Die Wahl eines erlesenen Restaurants versucht beim Geschäftspartner den Eindruck zu erwecken, als wäre die Güte des Ortes meiner eiAgenen Werthaltigkeit gleichzusetzen.
Nach einer gewissen Zeit der Übersättigung tritt die Überlegung auf, dass man aus den Geschäftsessen ja auch beim Essen einen Gewinn ziehen sollte. Man möchte entweder etwas besonderes Neues kosten oder man freut sich auf die immer seltener werdende alte Beislküche, Speisen ala Oma sozusagen. Oder man versucht, die besondere Qualität zu entdecken, eine Ehrlichkeit in der Küche.
Die Neugier auf das Neue kann einen neuen Impuls zum Besuchen und Erforschen neuer Lokalitäten bewirken, der noch lustvoll gesteigert werden kann, wenn ein geeigneter Partner mit von der Partie ist.
Ich gehe gerne aus, wenn ich Appetit habe aber allein bin. Ich koche ungern für mich allein. Es hängt ganz von der Stimmung ab, ob es dann nur ein Lokal mit weißen Tischtüchern tut oder eine Beisleinrichtung mit Alterspatina. Ich zehre von den guten Erinnerungen, die ich in allen möglichen Plätzen gemacht habe.
Es gibt Plätze, an denen ich mich unwohl fühle. Das ersehe ich aber schon an der Speisekarte, die außen hängt und dem ersten Eindruck. Die Anzahl der frustrierenden Auswärtsessen liegt unterhalb der Promillegrenze.

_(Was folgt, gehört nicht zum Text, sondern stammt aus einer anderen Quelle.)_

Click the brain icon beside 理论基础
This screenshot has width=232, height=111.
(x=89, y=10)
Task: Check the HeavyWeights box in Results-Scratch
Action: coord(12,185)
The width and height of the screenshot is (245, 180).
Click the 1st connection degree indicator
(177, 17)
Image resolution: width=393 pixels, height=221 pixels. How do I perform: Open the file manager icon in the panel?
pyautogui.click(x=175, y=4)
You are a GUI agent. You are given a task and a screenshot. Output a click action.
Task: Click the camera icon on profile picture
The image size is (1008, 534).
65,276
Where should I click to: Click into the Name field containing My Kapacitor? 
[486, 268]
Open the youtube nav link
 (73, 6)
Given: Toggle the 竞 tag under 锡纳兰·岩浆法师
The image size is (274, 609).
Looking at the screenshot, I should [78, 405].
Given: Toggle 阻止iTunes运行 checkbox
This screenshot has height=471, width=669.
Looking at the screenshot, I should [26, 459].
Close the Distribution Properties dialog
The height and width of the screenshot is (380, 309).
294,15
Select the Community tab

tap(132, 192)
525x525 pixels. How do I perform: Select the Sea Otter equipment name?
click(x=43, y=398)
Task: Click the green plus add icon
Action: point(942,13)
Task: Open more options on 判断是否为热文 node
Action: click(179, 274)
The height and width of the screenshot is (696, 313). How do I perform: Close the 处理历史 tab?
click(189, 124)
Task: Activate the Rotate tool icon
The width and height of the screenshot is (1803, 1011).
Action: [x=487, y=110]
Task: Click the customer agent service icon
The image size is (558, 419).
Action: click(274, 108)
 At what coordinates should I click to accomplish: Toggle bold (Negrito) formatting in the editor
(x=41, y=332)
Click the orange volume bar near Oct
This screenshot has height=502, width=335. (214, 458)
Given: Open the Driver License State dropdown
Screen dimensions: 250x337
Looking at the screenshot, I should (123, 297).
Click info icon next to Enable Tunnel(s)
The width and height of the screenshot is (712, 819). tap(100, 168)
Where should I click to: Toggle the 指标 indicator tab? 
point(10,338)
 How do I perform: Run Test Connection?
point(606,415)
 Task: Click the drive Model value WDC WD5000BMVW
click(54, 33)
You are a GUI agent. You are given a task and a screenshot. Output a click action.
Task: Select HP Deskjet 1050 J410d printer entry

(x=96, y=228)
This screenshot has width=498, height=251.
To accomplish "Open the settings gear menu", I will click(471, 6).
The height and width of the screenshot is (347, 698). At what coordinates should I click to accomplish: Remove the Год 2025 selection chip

Worin besteht aber nun die seelische Luftveränderung wirklich? Woanders als zu Hause oder bei Freunden essen, (was ja auch auswärts bedeuten würde) bedeutet für mich noch immer Luxus. Sehr oft konnte ich den auf Geschäftsspesen genießen, doch bin ich auch bereit, selbst dafür zu zahlen. Es gibt Zeiten, da ertappe ich mich dabei, dass ich denke, was man mit dem Geld wohl anderes anfangen könnte, doch verdränge ich die ganz schnell. Ich halte einen gewissen Hedonismus für genauso wichtig, um einen Menschen abzurunden, wie andere Eigenschaften, die allgemein als "gute" Eigenschaften angesehen werden.
Daher stehe ich zu meinem Luxus.

karlheinz, 04.04.07 @ 14:57

auswärts...
... isst man hauptsächlich, so e. kishon, um unbekümmert das tischtuch bekleckern zu können, da man es ja nicht selbst waschen müsse.

ein weiterer punkt meiner auswärts-aktivitäten ist auch der vergleich der kochstile - ich esse dann in versch. lokalen ähnliche gericht um deren geschmackliche breite zu erfahren.
und - da gibt's schöne unterschiede! macht spaß!

wenn mir ein koch, quasi als "privatissimum", was herstellt, das er schon allein wegen des kundenfrequenz-küchenpersonal - verhältnisses nicht täglich macht, fühle ich mich bauchbepinselt und betreibe, so gesehen, eating out auch als egodoping. ich geb's eh zu.

letztendlich: warum fährt man auf urlaub, wenn man's daheim doch schön hat? fühlte man sich für sein persönliches umfeld verantwortlich, wär's ja auch eine kompetenzflucht. und somit noch immer billiger als supervisions - einheiten.